What do you want people to know about your work?

It’s an extension of myself. I make work as a way to figure out what’s going on in my head and I often learn so much from each thing I make, I obsess over the tiniest details, but once it’s done, I’m never very precious with it. That’s not because I don’t value it, but instead I feel like a lot of the time and value comes from the conversations I have around it.

That’s why my transition into clothing is so exciting because it’s so much more approachable. When it’s an article of clothing that has this story and hard work connected to it, it feels so good to have people genuinely interested in talking about and participating in it. As an artist, I feel like I have succeeded when a piece has drawn people and compels them to talk about it. This project is a culmination of things I have been thinking about for a long time.

An artist’s studio with pictures of the orange shirt on the wall, a large poster with text, skateboards, and a sewing dress form.

This sign survived the Billie Eilish concert. Henderson taped it onto the walls of her on-campus studio.

What is one thing you’ve learned at CCA that helps your practice?

This is probably going to change over the next year, but I have been learning how to reach out to people who might have resources or who can help me connect to others working with ideas that connect to my own work. As I have a fine arts background, all of my sewing skills are self-taught from YouTube videos, taking things apart, and some tips and tricks from my grandma.

Kim Anno put me in contact with Lynda Grose, who is in the fashion department at CCA, and she was really excited to hear about my project so she started putting me in contact with people who she thought might be interested in my project and the aspects of sustainability that are central to it.

I think using the resources at school to meet other people who can help me learn more about the worlds that I am trying to enter—art and potentially fashion—is really important. After I graduated from undergrad, I realized how much I had taken for granted when it came to the resources that being a part of a school gave me, so I am trying to take full advantage of that in my short time left of grad school.

What do you want to do after CCA?

I kinda went to grad school to prolong having to answer this question. But mainly I want to actually become a working artist. I have always been interested in teaching so I will probably look into that, too.

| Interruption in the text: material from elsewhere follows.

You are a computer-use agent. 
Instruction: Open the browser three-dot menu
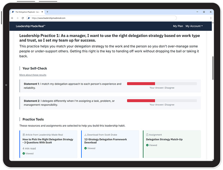tap(211, 18)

I would love to try to move more into working with clothing, although I also don’t know how I would scale this project up as so much of it is about the labor that goes into it, and about how my materials are sustainable and come from reused or small cuts of fabric. I am so painfully aware of the fact that everything we make will be on this earth for a long time.

Going back to the ideas behind my work, I want to make things that are wearable and have a function. This makes me feel better about my work, as I am taking things that are second hand, that already exist, and changing them into art, while also giving my art a function.

I want to be an artist! So I’m going to give that a go and see what happens.

This interview has been edited for length and clarity.